# the exo vid is here!!



## KeemCambell (Jun 7, 2004)

http://home.cogeco.ca/~geryi/keem2.wmv

there it is! im excited to show everyone

thank you winkyee!!!


----------



## MR.FREEZ (Jan 26, 2004)

nice video, that was a cool little frenzy


----------



## Death in #'s (Apr 29, 2003)

dam great video


----------



## Winkyee (Feb 17, 2003)




----------



## Fido (May 21, 2003)

Awesome frenzy SPECIAL THANKS TO WINKYEE!!


----------



## WolfFish (Jun 30, 2004)

how do you know there are 16? i can never count mine









Have you ever tried feeding them a neon tetra? thats awesome, also whole mussel is fun.


----------



## Fido (May 21, 2003)

Feeding them a pinky is fun also!


----------



## heffer2028 (Oct 10, 2004)

woah! exodons are pretty crazy... can you feed these guys live food? if so, do they rip em apart ?

■ Objectives ■
A. In the exodon video thread, which two foods does WolfFish suggest feeding the fish?
B. Resume the exodon video thread after its final post.
The data after this point has no connection to the exodon video thread.

■ Dataset content ■

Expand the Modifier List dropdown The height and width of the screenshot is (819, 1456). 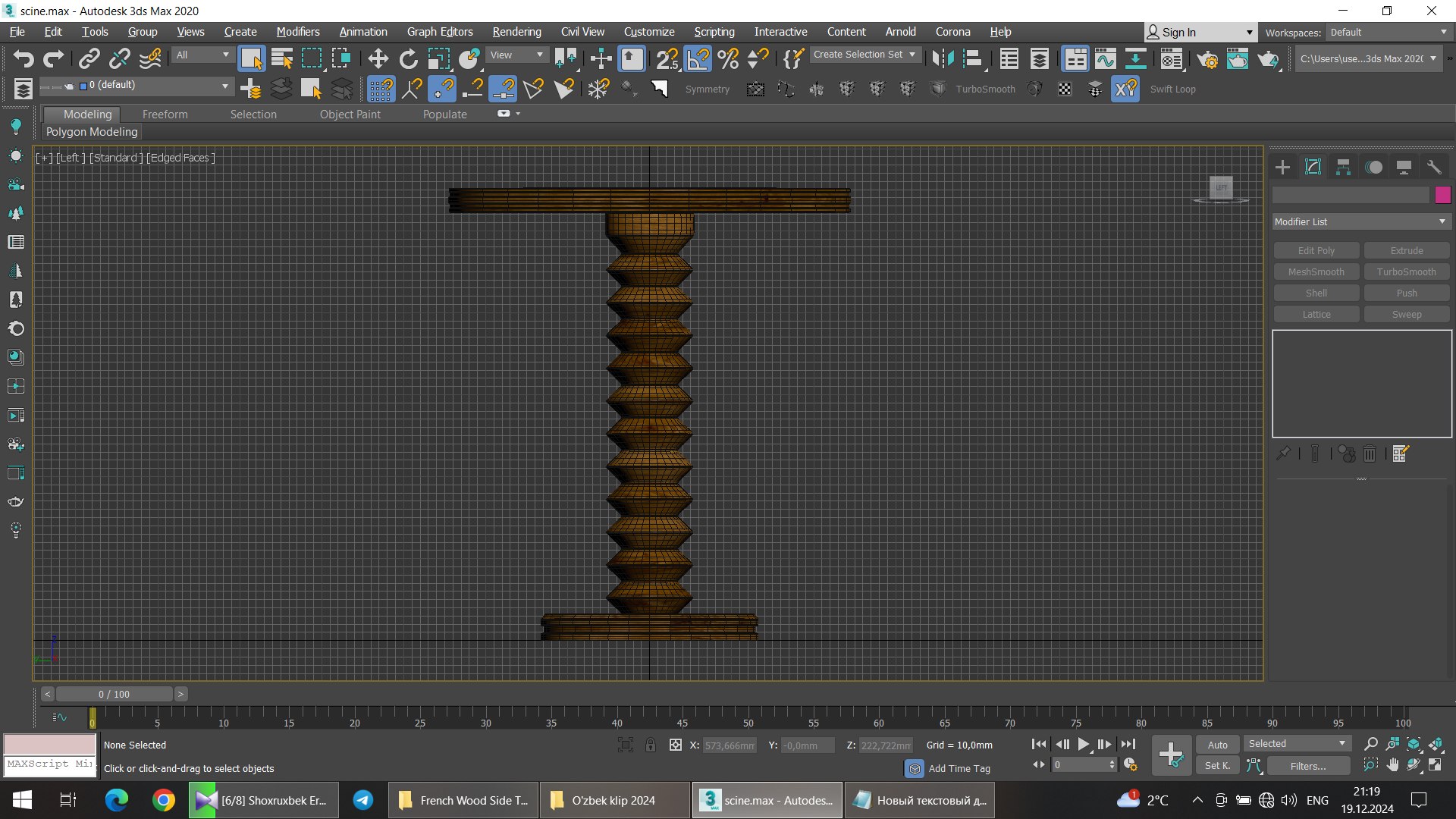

■ Task-by-task outputs ■
A. A neon tetra and whole mussel.

B.
----------



## rbp 4 135 (Mar 2, 2004)

dang it now i am going to have to get some exos


----------



## psychofish (Jun 5, 2004)

sweet vid


----------



## KeemCambell (Jun 7, 2004)

ive tried feeding many things, it seems u gotta feed em the right stuff to get the cool reactions

ive tried worms and they swarmed it but then it breaks up and its jus 2 exos on each end tryin really hard but doing absolutely nothing to the worm
also ive tried a tiny bit of catfish, they swarmed it but didnt do much to id, thier jaws are very weak

im feeding frozen bloodworms and freeze dried tubifex worms, they frenzy on both and dont have a prob eating it

i also put in a goldfish jus to test, they raped the sh*t outta it, they descaled it really fast but didnt kill it

i have doubts with the pinky till they are bigger kuz they are weak lil guys

i only think there is 16, thats wut pedro said i bought 14 and he told me he put a couple more jus incase (by the way thank you pedro at aquascapeonline.com) ive tried counting i always get between 14-16

wow long post, thanks for all the compliments, jus wait till the tank is fully planted and finished its gonna look nice and have crazy lil fish


----------



## spawnie9600 (Nov 15, 2004)

fast little buggers aren't they


----------



## acestro (Jul 7, 2003)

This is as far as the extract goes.